Saturday, December 31, 2011

Auld Lang Syne

I have decided--unflinchingly so--that it is time for a new blog post.  Not because I particularly feel like writing one this new years eve, but because the previous entry depresses me.  Utterly depresses me.  You will undoubtedly be cheerful to learn that I finished grading my student portfolios on time, early even, and was promptly whisked, wait, no, shuttled rather--whisked sounds far to graceful for red eye air travel--to the east coast where I have been enjoying some truly delightful family time and unseasonably warm weather.

I keep conspicuously bracing myself for the cold that never comes.  I trudge around in thick wool socks and bulky infinity scarfs while this 40 degree weather keeps rendering me ridiculous; I look even more the part of the privileged SoCal wimp than I already do.  It's tragic.  But that's not to say that there hasn't been any chilly weather.  We have had one or two minor snow falls since I've been here, one of which was on Christmas eve.  The afternoon light was such a shade of pale golden loveliness that I decided that I absolutely had to walk in it.  So my youngest brother Isaiah and I took a winter stroll along the pond and through the woods by our parents house.
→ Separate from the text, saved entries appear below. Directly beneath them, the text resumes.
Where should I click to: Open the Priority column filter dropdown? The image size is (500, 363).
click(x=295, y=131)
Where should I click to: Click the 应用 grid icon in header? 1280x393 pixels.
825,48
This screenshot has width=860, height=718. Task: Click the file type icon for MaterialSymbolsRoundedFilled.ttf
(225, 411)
We played in the life guard chair (we're a daring pair, well, Isaiah is anyways):

Isaiah did his best to befriend some geese (alas, they didn't seem too keen on the idea):

This is the certain slant of light that Emily Dickinson wrote about:

Despite some wardrobe malfunctions--the snap on Isaiah's snow pants broke when he was leaping over an icy stream on the way back and they proceeded to sink down to his ankles about every 10 feet--it was a charming outing and my mom made hot chocolate the old fashioned way (on the stove, like she did when I was a child) to warm us up when we arrived home.
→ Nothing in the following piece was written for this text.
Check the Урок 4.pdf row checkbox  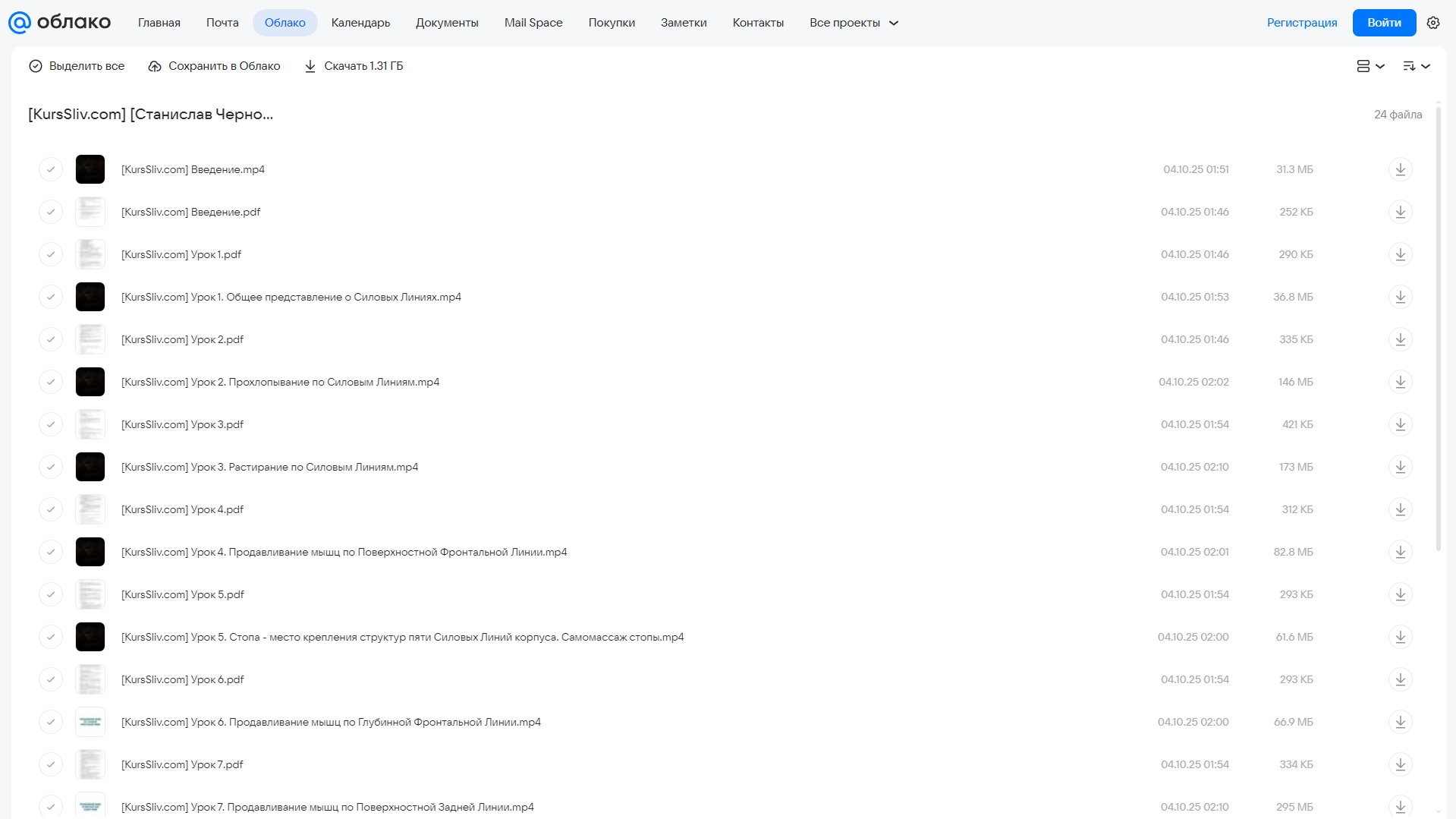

There have been many other noteworthy experiences since I've been back in Ithaca and if I wasn't saddled with the fatigue of this cold (courtesy of my typhoid brothers) I would happily prattle on about them.  Perhaps when my vigor is restored, I will revisit these adventures in precise and stirring detail.  For now, I will leave you with some thoughts for the new year.

I have never been a strong advocate--or any kind of advocate at all--for new year's resolutions.  I steadfastly believe in self-betterment but resolutions always seemed so shamefully contrived to me.  But recently, I have been contemplating a lot about the future, more specifically, the thrill and uncertainty that this particular new year ushers in.  This is the first year of my twenty-seven years where I cannot say with certitude where I will be living and what I will be doing this time next year and that is at once inspiring and terrifying.  Yet, for all its precariousness, I do know this, as pitifully corny or trite as this may be: whatever or wherever this new year brings me, I will embrace it with humility and gratitude because I know that it's the love of my family and friends that truly anchors me.  So I raise the cup of kindness to all of you.  Cheers to you and all you have done for me this past year and all these past years.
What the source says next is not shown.